Stored data
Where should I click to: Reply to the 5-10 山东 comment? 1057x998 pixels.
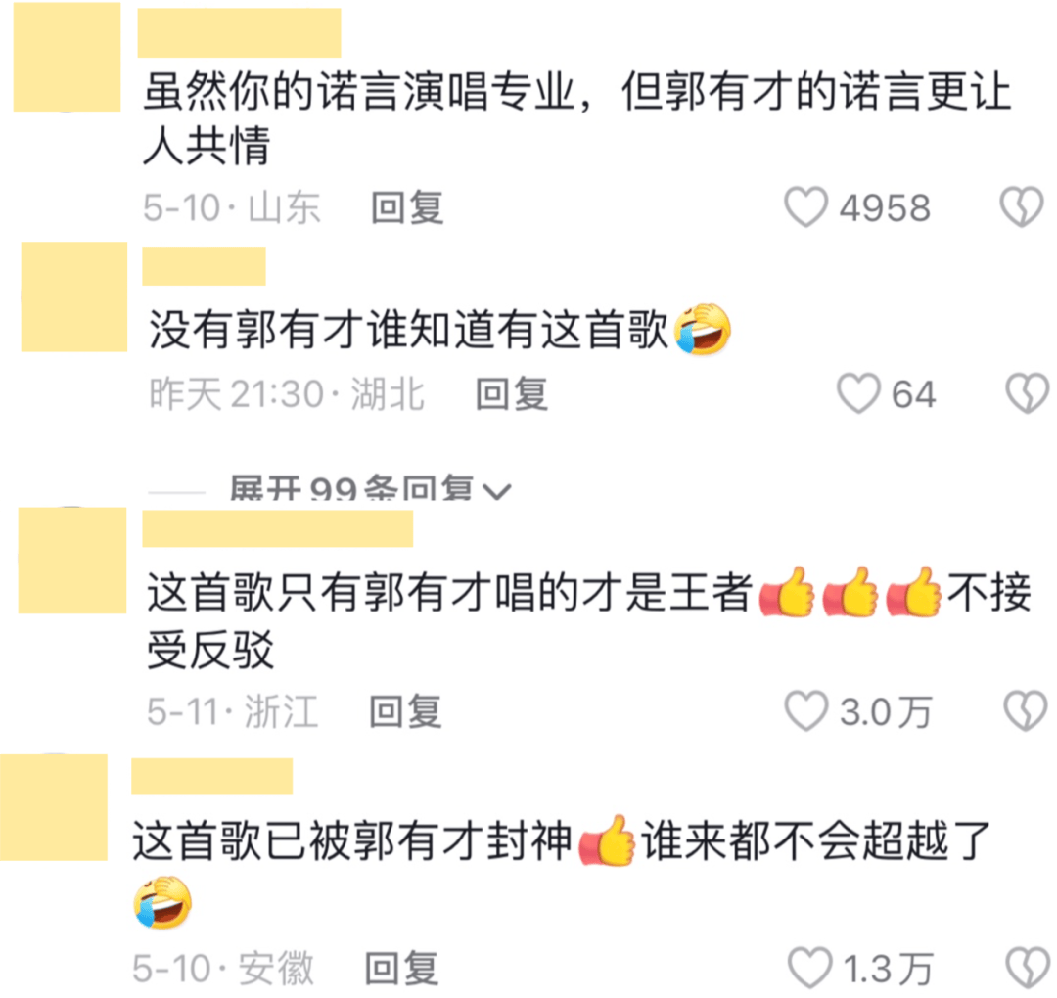tap(407, 206)
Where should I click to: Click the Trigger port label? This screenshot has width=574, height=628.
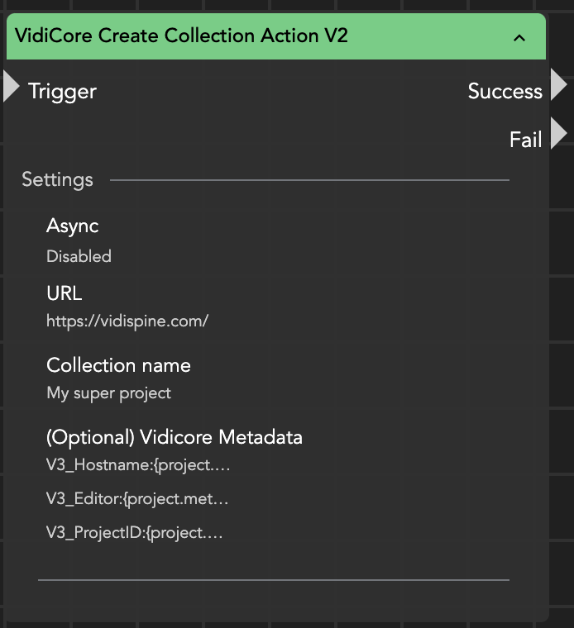[x=62, y=91]
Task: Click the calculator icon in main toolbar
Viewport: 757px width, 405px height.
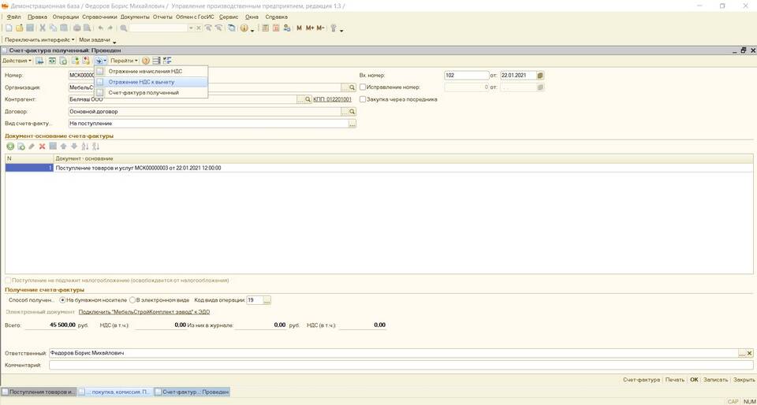Action: tap(266, 28)
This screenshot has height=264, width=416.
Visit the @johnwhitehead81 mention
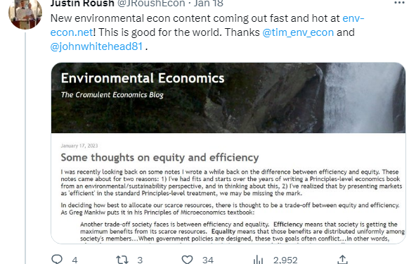click(x=96, y=46)
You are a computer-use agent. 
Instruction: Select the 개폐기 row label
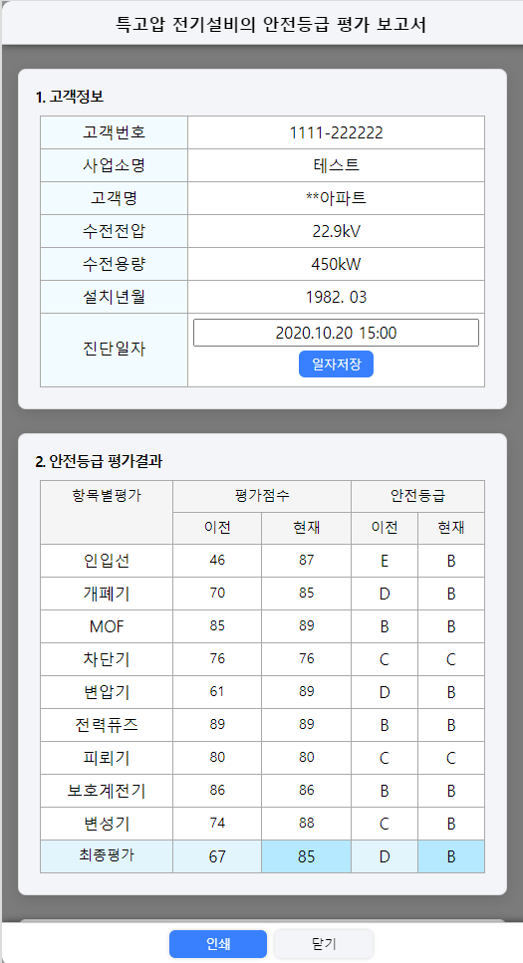107,594
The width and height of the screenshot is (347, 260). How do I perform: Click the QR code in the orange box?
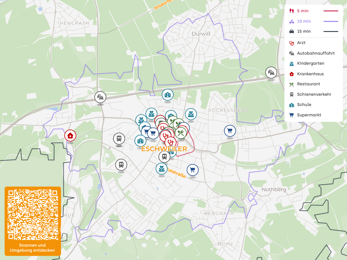tap(33, 215)
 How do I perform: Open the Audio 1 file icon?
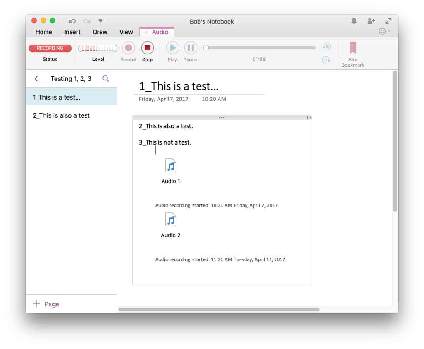pos(171,166)
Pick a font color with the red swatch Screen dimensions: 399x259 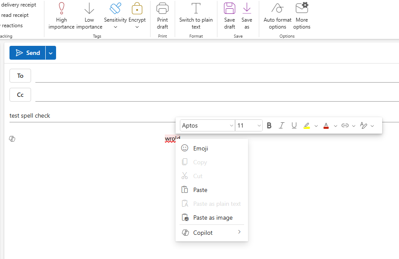(x=326, y=125)
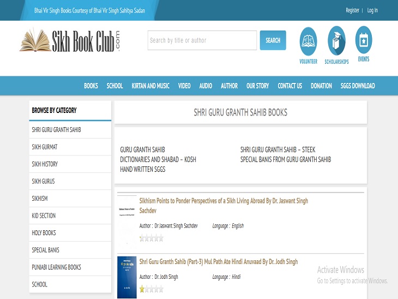This screenshot has height=299, width=398.
Task: Choose KID SECTION from the category list
Action: (44, 216)
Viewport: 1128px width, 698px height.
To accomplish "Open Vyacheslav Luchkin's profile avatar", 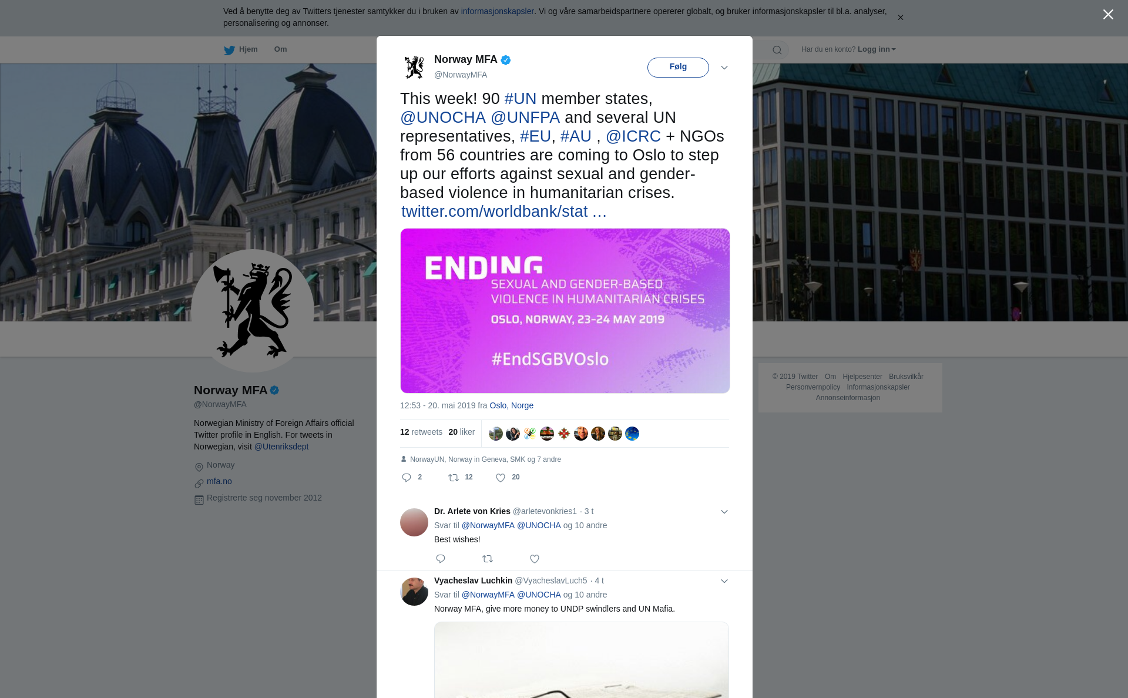I will [414, 592].
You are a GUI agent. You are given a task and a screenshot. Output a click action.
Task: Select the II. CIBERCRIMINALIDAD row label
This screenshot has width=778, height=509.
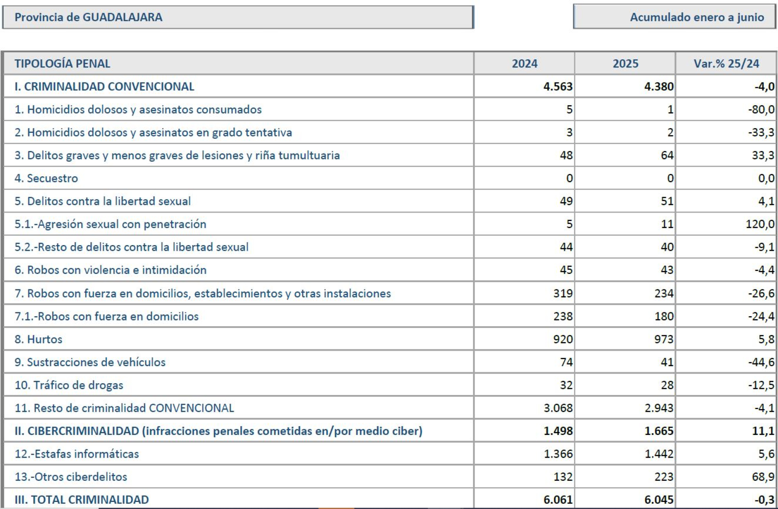[218, 431]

ACTION ITEM:
Go to the line above holding "Where should I click to: Click", then copy exactly each line down to and including the one holding "This screenshot has height=264, width=416.", leaving pictures out.

WRITTEN RESPONSE:
Where should I click to: Click the Trigger port label? This screenshot has width=574, height=628.
[x=62, y=91]
Task: Click the calculator icon in main toolbar
Viewport: 757px width, 405px height.
Action: tap(266, 28)
This screenshot has height=264, width=416.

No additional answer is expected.